On Tue, Feb 1, 2011 at 8:17 PM, brian avants <stnava at gmail.com> wrote:

> hi jeremy , cristina
>
> here is a brief latex sketch of the method used in the
> FEMCrankNicolsonSolver --
>
> \text{matrix form parabolic PDE, heat equation type} \\
> M\frac{ \partial U}{\partial t} +  K U  = f \\
> \frac{ M U_t - M  U_{t-1}}{\delta_t} +  K U  = f \\
> \frac{ M U_t - M  U_{t-1} +  \delta_t K U }{\delta_t} = f \\
> \text{ here i make the decision to represent $U$ and $f$ at $t$ rather
> than $t-1$ i believe this is backward Euler}\\
> ( M  + \delta_t K ) U_t  =  M  U_{t-1} + \delta_t f_t \\
> \\
> \text{other choices are possible, e.g. } \\
> \text{ Crank-Nicolson discretization is based on averaging forward and
> backward Euler } \\
> ( M + \alpha \delta_t K ) U_t = (  M - ( 1- \alpha ) \delta_t  K )
> U_{t-1} + f \\
>  f  =  \delta_t ( \alpha f_t + ( 1 - \alpha ) f_{t-1} ) \\
> \\
> \text{if}~ \alpha = 1 \text{ backward Euler }\\
> ( M +  \delta_t K ) U_t = M  U_{t-1} + \delta_t f \\
> \\
> \text{if}~ \alpha = 0 \text{ forward Euler }\\
>  M U_t =(  M - \delta_t  K ) U_{t-1} + \delta_t f_{t-1}
>
> hopefully this is helpful.
>
> brian
>
>
>
>
> On Tue, Feb 1, 2011 at 4:01 PM, Jeremy Bournesel
> <jeremy.bournesel at gmail.com> wrote:
> > Hi,
> > I have a decent background regarding FEM in the engineering domain and
> have
> > started looking at it for registering medical images as well.

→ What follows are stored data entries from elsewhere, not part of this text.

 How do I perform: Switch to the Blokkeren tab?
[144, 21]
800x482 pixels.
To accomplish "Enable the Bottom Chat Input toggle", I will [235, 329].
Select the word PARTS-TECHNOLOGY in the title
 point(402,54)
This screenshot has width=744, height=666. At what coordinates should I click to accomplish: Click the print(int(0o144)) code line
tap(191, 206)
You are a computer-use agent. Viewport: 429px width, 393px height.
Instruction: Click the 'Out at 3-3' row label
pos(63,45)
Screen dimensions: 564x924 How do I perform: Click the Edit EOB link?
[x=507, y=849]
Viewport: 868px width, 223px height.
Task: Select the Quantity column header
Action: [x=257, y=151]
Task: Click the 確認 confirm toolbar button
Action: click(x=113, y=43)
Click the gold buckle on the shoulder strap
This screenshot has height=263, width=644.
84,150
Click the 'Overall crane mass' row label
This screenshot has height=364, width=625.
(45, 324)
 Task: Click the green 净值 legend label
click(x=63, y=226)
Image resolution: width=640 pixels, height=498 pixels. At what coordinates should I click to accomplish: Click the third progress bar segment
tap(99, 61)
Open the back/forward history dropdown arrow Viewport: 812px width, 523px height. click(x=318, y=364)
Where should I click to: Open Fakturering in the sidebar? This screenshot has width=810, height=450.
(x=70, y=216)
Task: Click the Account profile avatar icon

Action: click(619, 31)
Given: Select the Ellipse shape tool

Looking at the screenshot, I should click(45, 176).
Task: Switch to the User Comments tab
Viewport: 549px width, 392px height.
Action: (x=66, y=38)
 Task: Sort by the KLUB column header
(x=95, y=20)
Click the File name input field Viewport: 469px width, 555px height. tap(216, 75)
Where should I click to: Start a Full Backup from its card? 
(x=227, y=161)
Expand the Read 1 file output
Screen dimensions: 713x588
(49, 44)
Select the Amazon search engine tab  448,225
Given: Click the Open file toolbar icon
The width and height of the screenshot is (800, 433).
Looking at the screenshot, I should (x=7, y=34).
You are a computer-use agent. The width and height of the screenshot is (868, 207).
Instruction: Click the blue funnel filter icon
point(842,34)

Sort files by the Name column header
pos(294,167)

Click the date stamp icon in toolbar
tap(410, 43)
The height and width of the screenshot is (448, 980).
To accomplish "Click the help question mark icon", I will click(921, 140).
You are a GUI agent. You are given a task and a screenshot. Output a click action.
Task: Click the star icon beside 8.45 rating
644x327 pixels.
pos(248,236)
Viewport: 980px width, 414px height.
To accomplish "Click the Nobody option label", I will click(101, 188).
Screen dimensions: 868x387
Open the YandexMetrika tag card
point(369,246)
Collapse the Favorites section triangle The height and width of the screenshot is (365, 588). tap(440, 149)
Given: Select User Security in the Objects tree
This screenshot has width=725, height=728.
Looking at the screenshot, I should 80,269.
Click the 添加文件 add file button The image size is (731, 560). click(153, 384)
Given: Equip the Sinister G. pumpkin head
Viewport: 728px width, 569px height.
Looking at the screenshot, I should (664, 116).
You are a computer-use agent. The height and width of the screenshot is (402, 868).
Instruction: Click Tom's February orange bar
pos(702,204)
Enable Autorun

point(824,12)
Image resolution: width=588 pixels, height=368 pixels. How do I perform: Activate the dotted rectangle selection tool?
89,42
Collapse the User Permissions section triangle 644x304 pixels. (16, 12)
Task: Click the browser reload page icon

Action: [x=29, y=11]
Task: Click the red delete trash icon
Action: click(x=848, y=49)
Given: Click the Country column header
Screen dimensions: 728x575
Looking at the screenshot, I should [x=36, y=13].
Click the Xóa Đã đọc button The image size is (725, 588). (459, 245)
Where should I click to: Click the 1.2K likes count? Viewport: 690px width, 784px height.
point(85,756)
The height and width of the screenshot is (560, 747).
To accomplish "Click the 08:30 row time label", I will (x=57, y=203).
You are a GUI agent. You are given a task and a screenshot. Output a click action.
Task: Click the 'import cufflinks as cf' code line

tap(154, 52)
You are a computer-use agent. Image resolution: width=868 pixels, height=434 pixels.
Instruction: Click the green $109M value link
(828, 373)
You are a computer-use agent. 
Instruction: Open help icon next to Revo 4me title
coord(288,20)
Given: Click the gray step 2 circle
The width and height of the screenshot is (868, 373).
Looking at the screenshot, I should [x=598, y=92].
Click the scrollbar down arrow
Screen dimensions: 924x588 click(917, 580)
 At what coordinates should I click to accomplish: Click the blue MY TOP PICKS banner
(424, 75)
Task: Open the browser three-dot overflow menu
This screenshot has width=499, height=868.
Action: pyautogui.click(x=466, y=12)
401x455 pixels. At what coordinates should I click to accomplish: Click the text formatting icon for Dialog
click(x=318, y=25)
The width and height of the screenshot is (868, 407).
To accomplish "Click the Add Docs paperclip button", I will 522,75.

> > I ran one of the ITK deformable registration demos, read the Software
> Guide
> > and the ITK Powerpoint Presentations, however there is still some magic
> > going on that I don't completely get.
> > From what I understand ITK is using a uniform grid/mesh (if a custom one
> > wasn't supplied) and then calculates the deformation for every element at
> > the nodal points (iteratively).
> > I couldn't find any information on how the exact process is working
> (besides
> > some high level slides of the type K U = F).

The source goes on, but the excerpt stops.